StatusDRAFT
Version 
Issue(s) 
Sources 
Developer(s)Benson Margulies

Introduction

The Maven POM format has been stable for several years. It is described by an XML schema (http://maven.apache.org/xsd/maven-4.0.0.xsd) that makes no allowance for extension. Thus, tools that read POMs are entitled to expect POMs to follow the schema precisely.

For Maven to add features and resolve long-standing problems, we need new information in POMs. To cite one example, the <scm/> element is groaning under the burden of comprehensive support for git. However, simply publishing a new schema is risky. Even if the new structure is entirely backward-compatible, existing tools may malfunction when presented with unexpected XML elements. It’s important to be very clear about this: even adding a new element to the POM with conventions that the old elements continue to contain the equivalent subset is unsafe. Informal XML parsers can malfunction when presented with new elements.

Hypothetically, the namespace rules of XML schema could permit POM extensions in other namespaces. However, this is no solution. For one thing, many XML parsers in the Maven ecosystem are not namespace-aware. For another, namespaces have problems of their own, and are not well-suited. It would be one thing if the POM had been designed around namespaces (c.f. Spring context XML files). But it was not.

Therefore, Maven needs a compatibility scheme that allows new versions to consume new POM formats, while leaving old versions, and other tools, consuming the old format(s). This document attempts to capture a design solution for this problem that has been discussed from time to time on the dev list.

In thinking about compatibility, it's important to distinguish two situations: using a POM from a published artifact in building the dependency tree, and building a project.

Once a POM is published in a release, it's very important that all reasonable versions of Maven will interpret it in the same way for dependency management.

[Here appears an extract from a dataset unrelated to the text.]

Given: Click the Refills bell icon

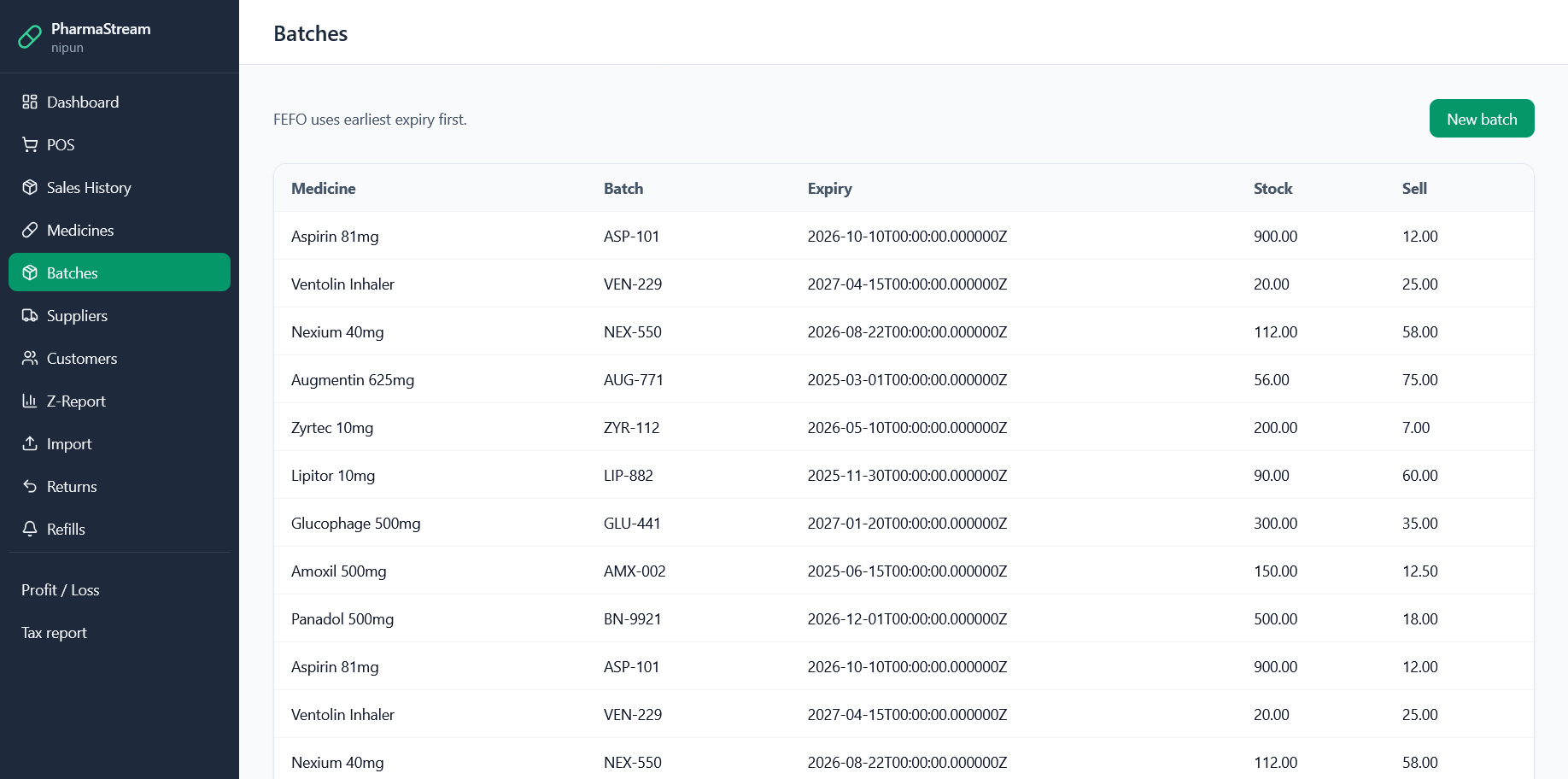Looking at the screenshot, I should point(30,530).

However, it's not required that any arbitrary version of Maven be able to correctly build any project. This is the purpose of the /project/prerequisites/maven. An interesting question below is whether there should be a coupling between the POM version and new information in the POM. 

Basic Design

The fundamental idea of this solution is to add a revision number to the artifact type of a POM. Right now, all POMs are of type ‘pom’. In this design, you can think of ‘pom’ as equivalent to ‘pom4’, and anticipate that the next step is to have new artifacts of type ‘pom5’.

On the surface, this seems simple and insufficient. Some new version of maven emits and consumes ‘pom5’ artifacts, and is thus completely disconnected from previous versions of Maven. That isn’t going to help anyone. Compatibility requires more complexity, as follows:

  • Down-conversion is required: It must be possible to derive a ‘pom4’ model from a ‘pom5’ model. While this process will inevitably lose information, the resulting ‘pom4’ model must at least permit a broad range of relatively ordinary projects to build.
  • New Maven reads Old Pom: When looking for a POM in a repository, if the ‘pom5’ Maven fails to find a ‘pom5’, it must look for, and consume, a ‘pom4’.
  • Publish old for new: Installing or Deploying a ‘pom5’ must, in parallel, install or deploy the corresponding ‘pom4’. Thus, ordinary deployment from the pom5 Maven produces an artifact consumable by old tools.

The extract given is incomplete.